Clarification on Solving Recurrence Relations (Linear)

Question

I'm trying to understand how to find the asymptotic complexity of a linear recurrence relation. So far, what I understand is that if only one linear recurrence call is made (ex. cn + T(n-4)), substitution or the recurrence tree can be used. However, what should one do if there are 2 or more linear recurrence calls? For the example I got in class (shown below), I got that T(n) = T(n-4) + logn + T(n-10). I tried setting a lower bound of T(n)> log n + 2T(n-10) since that's how we solved Fibbonacci Numbers, but I wound up with a complex summation that I could not solve. Any help is appreciated, thank you!

Answer 1

The first step is to solve the easier recurrence $$ T(n) = T(n-4) + T(n-10). $$ This is explained in our reference question. The solution to your recurrence will likely be larger by a factor of $\log n$, roughly speaking.
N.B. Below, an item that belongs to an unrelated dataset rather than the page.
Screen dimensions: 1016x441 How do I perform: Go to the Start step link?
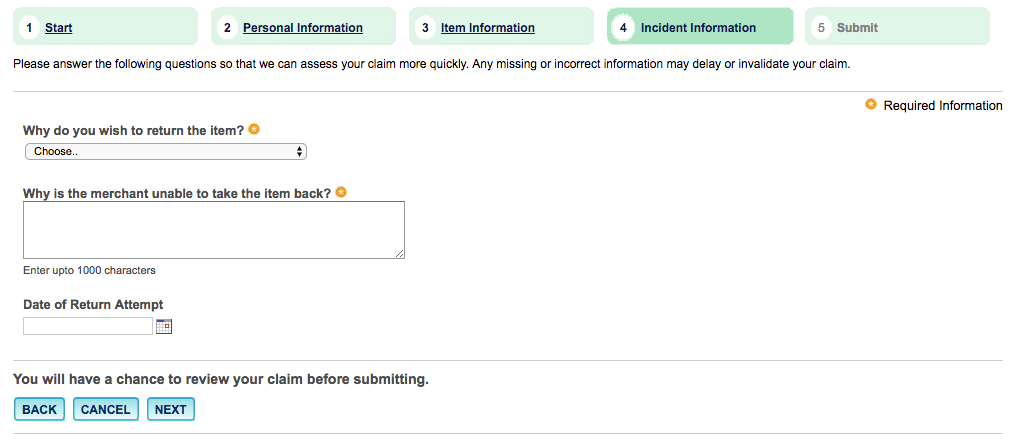coord(59,28)
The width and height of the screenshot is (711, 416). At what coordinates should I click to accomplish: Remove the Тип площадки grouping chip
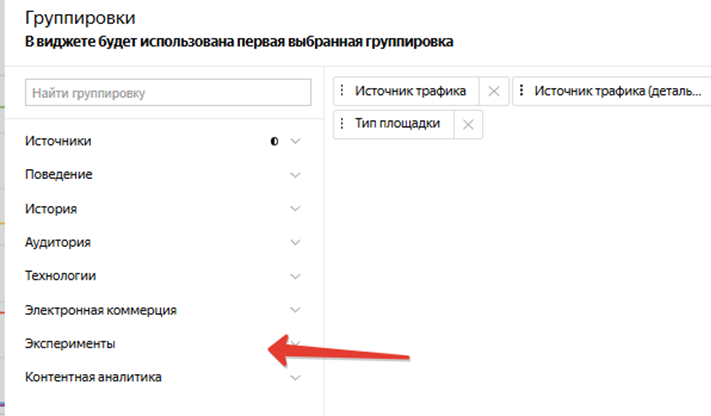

Indeed, you can consider a recursion tree in which the root is $n$, and a node $m$ has children $m-4$ and $m-10$ (you stop the recursion at some constant $m$). The solution to the recurrence $T(n) = T(n-4) + T(n-10)$ is proportional to the number of leaves, which we expect to be proportional to the number of nodes. For all $m \geq \sqrt{n}$ (say), $\log n = \Theta(\log m)$, which leads us to expect that the solution of your non-homogeneous recurrence is larger by a factor of $\log n$ than the solution of the corresponding homogeneous recurrence $T(n) = T(n-4) + T(n-10)$.

The preceding paragraph contains some intuition which will need to be proven. But whether or not the $\log n$ factor appears in the final formula makes little difference, since the growth rate of the recurrence is exponential.